■ Prompt ■
Counting only lines below that hold "chevron", give the total alone.

■ Dataset excerpts ■
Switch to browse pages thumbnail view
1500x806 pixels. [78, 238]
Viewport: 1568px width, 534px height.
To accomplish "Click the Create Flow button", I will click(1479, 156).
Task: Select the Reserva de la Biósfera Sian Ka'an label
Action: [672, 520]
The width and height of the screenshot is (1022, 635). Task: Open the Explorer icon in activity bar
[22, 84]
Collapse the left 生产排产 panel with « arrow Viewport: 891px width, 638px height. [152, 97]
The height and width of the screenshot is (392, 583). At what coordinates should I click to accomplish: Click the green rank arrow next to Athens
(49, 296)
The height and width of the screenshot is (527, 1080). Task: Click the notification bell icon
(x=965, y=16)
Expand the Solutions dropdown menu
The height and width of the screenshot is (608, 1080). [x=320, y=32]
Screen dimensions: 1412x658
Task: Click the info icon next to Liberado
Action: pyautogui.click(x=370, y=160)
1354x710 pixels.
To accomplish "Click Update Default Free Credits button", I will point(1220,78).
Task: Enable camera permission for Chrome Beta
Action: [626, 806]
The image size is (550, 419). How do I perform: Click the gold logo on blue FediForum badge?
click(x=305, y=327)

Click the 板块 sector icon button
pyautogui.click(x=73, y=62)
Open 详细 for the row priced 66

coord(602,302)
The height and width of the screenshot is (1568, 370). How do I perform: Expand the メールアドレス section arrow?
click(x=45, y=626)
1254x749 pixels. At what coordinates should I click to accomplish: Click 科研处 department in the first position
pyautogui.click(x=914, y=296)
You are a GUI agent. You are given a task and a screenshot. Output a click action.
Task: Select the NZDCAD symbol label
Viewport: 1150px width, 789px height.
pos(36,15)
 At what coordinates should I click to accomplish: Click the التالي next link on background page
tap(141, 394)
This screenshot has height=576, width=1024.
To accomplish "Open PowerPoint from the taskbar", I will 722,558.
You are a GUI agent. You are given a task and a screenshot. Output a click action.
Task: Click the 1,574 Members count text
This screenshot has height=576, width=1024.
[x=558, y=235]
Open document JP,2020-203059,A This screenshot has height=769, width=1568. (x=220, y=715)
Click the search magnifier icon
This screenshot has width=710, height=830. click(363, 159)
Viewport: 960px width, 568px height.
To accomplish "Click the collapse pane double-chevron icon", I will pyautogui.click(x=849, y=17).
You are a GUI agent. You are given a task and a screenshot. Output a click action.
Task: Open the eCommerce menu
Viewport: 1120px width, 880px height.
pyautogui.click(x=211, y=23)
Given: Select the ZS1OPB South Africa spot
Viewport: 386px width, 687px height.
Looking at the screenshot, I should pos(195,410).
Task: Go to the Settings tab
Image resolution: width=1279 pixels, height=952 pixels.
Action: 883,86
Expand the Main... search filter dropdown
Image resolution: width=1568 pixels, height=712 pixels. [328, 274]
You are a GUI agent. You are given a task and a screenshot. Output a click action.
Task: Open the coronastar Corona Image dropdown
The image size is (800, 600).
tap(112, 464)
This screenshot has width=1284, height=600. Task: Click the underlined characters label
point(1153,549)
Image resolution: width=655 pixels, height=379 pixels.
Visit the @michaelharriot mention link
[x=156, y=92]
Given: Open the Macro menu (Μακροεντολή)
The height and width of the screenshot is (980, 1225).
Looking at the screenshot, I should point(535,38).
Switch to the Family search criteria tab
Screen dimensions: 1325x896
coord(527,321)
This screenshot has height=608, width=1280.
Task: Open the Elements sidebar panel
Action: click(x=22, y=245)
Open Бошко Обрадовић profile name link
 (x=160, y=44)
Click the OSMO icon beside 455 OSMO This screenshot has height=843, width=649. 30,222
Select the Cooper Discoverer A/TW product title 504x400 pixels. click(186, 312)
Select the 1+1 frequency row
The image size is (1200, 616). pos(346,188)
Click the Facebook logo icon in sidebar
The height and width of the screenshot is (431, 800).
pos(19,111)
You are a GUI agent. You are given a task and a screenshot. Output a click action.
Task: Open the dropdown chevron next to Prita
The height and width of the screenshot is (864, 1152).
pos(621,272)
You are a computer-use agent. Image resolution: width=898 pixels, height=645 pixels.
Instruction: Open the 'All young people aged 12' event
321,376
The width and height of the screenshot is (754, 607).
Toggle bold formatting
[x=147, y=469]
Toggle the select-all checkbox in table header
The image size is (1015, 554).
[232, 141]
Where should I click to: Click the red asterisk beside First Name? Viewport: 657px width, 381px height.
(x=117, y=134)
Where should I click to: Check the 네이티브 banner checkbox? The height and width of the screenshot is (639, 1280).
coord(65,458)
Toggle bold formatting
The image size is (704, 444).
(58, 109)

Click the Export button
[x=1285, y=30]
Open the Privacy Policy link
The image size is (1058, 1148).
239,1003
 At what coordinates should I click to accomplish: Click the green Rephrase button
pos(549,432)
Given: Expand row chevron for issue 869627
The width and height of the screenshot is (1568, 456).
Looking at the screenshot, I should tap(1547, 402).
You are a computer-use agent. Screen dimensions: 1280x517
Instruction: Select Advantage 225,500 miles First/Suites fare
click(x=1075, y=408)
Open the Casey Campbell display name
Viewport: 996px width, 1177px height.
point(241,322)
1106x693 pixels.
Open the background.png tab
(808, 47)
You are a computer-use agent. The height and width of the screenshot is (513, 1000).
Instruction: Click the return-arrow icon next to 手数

■ Output ■
3